Water tight door fabrication & erection Labour charges.

Masonry and Sanitary Labour charges.

Painting Labour charges including sand blasting & priming.

All W T Comnts And F.O. and F.W. tanks Testing Labour charges.

Launching Labour charges

Inclining Experiment Labour charges.

Sea Trail Labour charges.

Deflection in keel to be checked frequently to maintain even keel.

Carpentry Works, Electrical Works, Piping, Joints and valves are to be tested at site.

Hydraulic steering gear Installation piping and testing.

Center line of ship to be bisected to get true line on bottom plate as well on deck.

All Procedure required for test and samples pieces.

Welder qualification procedures as per IRS and Quality assurance plan to be submitted

to IRS.

Radiographic procedure and facilities to be provided.

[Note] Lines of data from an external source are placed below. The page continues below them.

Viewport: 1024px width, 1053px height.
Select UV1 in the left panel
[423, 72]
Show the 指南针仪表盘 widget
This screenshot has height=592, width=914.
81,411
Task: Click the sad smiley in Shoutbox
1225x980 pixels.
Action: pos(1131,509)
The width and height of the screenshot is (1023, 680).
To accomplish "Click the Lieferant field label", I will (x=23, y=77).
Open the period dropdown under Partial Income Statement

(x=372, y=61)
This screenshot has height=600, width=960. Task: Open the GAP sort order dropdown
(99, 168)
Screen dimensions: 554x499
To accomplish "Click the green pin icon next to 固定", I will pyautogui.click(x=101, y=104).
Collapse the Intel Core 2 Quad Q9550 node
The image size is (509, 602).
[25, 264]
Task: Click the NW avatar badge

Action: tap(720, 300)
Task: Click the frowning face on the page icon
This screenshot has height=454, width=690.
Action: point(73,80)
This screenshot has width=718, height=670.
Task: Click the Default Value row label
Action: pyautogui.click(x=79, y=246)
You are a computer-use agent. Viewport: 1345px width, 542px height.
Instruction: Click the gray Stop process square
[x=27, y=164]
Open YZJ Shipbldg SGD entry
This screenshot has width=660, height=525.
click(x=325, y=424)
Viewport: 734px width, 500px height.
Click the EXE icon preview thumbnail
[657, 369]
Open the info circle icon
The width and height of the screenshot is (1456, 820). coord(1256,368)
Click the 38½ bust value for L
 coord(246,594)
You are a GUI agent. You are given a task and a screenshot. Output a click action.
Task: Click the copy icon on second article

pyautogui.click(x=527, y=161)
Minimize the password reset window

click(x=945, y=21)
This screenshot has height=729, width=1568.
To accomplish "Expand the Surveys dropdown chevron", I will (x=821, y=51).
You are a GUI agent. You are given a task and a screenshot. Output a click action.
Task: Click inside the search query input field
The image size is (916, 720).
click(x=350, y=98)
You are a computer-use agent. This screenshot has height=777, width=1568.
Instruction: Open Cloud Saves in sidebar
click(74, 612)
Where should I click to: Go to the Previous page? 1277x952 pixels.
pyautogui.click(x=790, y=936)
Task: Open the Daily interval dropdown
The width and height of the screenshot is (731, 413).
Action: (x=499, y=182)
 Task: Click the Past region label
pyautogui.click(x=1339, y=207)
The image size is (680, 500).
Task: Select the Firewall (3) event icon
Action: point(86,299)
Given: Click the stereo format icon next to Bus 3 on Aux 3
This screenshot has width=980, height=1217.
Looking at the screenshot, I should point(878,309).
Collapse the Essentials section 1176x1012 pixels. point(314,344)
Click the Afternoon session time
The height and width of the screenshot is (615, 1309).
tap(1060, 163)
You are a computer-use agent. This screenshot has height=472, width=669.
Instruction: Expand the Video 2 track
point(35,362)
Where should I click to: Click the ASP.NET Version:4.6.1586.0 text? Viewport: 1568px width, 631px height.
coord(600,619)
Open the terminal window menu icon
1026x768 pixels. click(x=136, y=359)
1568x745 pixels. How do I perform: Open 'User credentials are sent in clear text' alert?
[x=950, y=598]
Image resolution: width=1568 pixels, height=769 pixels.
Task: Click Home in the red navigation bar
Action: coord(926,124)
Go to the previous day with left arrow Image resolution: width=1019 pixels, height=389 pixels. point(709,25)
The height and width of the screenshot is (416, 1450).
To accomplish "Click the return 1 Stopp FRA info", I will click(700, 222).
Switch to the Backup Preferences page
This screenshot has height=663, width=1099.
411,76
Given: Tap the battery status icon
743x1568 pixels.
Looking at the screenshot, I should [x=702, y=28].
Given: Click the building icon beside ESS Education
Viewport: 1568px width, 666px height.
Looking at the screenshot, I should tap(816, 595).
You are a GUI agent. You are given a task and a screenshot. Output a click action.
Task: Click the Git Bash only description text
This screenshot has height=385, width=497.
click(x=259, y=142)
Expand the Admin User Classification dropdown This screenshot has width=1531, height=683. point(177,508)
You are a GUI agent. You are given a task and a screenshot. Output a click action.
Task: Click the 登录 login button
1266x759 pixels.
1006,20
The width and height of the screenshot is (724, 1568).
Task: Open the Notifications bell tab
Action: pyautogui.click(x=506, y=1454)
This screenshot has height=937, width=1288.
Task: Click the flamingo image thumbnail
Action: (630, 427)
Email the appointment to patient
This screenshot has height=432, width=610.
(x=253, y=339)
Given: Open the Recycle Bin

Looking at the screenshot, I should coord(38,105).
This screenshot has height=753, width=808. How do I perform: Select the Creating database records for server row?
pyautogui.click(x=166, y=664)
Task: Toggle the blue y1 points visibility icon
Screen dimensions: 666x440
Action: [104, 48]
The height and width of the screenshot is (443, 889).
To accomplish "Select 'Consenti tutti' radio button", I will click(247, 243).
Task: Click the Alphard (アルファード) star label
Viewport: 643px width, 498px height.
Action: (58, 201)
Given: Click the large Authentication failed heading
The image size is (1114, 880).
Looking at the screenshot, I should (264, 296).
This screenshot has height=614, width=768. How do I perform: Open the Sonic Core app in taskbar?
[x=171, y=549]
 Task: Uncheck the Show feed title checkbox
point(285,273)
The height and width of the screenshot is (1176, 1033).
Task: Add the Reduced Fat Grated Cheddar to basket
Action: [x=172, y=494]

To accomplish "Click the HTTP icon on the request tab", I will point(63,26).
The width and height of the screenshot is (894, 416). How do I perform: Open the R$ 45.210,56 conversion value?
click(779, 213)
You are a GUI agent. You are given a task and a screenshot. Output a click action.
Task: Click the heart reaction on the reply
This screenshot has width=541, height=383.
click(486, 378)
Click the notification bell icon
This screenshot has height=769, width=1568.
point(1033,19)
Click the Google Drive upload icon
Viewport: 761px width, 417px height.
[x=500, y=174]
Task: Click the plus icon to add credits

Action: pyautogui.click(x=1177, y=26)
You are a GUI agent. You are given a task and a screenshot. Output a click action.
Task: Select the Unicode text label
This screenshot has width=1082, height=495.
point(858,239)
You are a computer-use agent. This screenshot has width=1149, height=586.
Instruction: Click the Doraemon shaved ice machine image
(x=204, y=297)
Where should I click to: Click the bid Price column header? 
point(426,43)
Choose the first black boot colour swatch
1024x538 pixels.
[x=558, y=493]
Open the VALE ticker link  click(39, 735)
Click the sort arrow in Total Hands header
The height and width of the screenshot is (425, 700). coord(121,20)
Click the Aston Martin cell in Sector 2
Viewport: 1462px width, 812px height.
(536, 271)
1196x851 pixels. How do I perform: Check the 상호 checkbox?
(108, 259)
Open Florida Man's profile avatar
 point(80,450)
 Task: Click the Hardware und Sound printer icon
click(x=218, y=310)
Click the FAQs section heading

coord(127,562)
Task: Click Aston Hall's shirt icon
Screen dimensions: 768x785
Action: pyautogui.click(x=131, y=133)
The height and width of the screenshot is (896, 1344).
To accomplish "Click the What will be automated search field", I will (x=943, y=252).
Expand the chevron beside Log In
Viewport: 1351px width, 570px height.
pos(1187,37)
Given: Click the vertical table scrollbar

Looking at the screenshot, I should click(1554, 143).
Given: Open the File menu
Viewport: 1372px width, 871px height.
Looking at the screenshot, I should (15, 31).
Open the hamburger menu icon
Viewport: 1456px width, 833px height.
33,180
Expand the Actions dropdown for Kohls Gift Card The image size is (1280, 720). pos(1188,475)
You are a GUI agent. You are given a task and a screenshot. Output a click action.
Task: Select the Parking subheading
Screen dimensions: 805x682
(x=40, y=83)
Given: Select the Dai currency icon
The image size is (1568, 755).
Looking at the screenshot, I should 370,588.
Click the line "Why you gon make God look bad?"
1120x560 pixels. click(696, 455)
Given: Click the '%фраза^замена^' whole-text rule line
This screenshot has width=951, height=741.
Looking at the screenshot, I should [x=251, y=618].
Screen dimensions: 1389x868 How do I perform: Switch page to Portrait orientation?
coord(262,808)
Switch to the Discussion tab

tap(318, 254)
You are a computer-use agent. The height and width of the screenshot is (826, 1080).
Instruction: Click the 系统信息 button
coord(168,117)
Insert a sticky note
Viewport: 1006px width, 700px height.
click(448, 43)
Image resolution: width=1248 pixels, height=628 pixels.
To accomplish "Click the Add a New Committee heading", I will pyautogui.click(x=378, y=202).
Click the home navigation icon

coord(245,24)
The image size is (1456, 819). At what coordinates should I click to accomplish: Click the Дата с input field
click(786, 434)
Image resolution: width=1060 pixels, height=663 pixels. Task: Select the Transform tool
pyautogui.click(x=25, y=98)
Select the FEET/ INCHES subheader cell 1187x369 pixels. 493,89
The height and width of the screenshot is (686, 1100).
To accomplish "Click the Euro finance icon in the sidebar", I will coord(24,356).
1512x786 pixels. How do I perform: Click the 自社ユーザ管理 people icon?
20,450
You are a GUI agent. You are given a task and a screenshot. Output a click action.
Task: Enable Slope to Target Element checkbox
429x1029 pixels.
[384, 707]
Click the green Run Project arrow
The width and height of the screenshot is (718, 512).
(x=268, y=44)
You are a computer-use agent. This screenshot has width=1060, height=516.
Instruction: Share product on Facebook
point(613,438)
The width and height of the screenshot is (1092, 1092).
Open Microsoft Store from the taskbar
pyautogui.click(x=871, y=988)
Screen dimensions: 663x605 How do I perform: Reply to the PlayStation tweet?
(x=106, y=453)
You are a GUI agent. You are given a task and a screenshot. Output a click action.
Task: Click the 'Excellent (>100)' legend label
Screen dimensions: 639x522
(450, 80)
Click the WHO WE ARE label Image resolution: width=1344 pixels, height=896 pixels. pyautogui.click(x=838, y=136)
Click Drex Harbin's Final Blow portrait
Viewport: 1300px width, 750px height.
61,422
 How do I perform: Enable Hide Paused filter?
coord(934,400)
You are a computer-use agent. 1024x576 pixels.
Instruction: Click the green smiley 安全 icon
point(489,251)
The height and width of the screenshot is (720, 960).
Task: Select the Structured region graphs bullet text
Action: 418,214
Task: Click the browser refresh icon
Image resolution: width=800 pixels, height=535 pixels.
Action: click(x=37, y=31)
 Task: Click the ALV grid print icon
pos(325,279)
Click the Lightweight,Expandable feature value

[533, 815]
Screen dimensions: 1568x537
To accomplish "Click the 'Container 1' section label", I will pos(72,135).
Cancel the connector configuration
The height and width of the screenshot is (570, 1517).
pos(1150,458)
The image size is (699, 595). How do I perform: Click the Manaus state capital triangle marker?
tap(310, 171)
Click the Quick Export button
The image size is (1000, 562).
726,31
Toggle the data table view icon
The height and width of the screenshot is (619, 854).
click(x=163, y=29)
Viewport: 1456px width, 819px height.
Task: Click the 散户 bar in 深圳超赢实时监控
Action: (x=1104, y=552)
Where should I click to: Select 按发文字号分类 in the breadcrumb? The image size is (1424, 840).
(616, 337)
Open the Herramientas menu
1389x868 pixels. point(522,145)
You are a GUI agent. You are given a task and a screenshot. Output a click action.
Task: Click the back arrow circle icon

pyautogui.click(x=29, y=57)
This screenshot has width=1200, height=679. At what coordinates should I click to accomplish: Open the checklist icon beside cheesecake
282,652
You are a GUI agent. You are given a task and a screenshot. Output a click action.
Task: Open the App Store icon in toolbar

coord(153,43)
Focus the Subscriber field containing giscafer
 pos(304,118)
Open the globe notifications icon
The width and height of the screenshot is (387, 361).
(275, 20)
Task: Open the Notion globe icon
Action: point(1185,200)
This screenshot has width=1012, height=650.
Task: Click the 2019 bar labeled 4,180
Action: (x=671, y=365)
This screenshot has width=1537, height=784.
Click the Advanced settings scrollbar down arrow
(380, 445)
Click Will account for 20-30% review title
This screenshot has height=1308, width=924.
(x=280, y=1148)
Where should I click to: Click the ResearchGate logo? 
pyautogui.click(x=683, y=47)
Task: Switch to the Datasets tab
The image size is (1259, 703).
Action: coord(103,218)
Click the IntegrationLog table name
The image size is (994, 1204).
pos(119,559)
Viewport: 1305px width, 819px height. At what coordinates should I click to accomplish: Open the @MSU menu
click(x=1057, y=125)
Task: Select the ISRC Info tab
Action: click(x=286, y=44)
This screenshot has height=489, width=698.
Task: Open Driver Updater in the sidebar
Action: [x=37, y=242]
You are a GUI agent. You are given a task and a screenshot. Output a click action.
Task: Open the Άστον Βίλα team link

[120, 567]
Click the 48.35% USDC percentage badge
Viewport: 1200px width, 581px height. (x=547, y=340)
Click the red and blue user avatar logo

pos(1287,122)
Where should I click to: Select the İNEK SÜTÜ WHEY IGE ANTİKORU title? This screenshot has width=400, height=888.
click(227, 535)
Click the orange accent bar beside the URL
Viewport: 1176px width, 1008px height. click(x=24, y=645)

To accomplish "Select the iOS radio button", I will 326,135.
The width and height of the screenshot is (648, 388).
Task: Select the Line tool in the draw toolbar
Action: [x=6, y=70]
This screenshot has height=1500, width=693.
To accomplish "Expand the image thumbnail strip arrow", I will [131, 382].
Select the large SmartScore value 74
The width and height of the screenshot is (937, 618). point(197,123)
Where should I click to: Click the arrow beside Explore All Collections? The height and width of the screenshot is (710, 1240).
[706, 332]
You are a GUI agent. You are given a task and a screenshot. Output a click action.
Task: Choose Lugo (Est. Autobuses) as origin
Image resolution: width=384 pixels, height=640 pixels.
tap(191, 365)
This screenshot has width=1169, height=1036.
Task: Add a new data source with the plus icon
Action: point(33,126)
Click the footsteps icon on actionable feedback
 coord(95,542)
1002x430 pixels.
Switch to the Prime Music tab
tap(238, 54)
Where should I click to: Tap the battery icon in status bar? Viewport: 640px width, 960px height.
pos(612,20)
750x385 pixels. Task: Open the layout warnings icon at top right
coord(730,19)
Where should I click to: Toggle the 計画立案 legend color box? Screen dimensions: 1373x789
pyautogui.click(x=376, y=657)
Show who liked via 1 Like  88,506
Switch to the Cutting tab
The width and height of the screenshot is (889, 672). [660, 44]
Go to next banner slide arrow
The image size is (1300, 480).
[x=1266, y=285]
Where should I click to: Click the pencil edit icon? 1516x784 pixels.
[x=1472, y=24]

Hydraulic testing machine for pipes testing.

5 HP Pump and canvas hose pipe as required for Tank Testing.

Anchor Windlass installation and testing.

Pipes Valves to be tested at site.

Delivery of the barge to be given to the owners at New, Pier Rozy (Port) bunder.

SAMPLE INVOICE

From the above memorandum, it can be seen that the entire activity nowhere suggests that the appellant are supplying the manpower simpliciter whereas the contract is to fabricate, assemble and Erect, Hull Machineries and Equipment of the barge on turnkey basis. As per Clause-2 of the memorandum, the entire raw material, machinery and equipment (except welding material and gas) shall be supplied by the owners of the barge to the contractor i.e. the present appellant. The charges of the said fabrication activity, as per clause 14 is in lump-sum for the entire work and after fabrication of the barge, the same is delivered to the clients. With these conditions in MoU between the appellant and their client it is clearly fabrication of barge and delivery of the same to their clients.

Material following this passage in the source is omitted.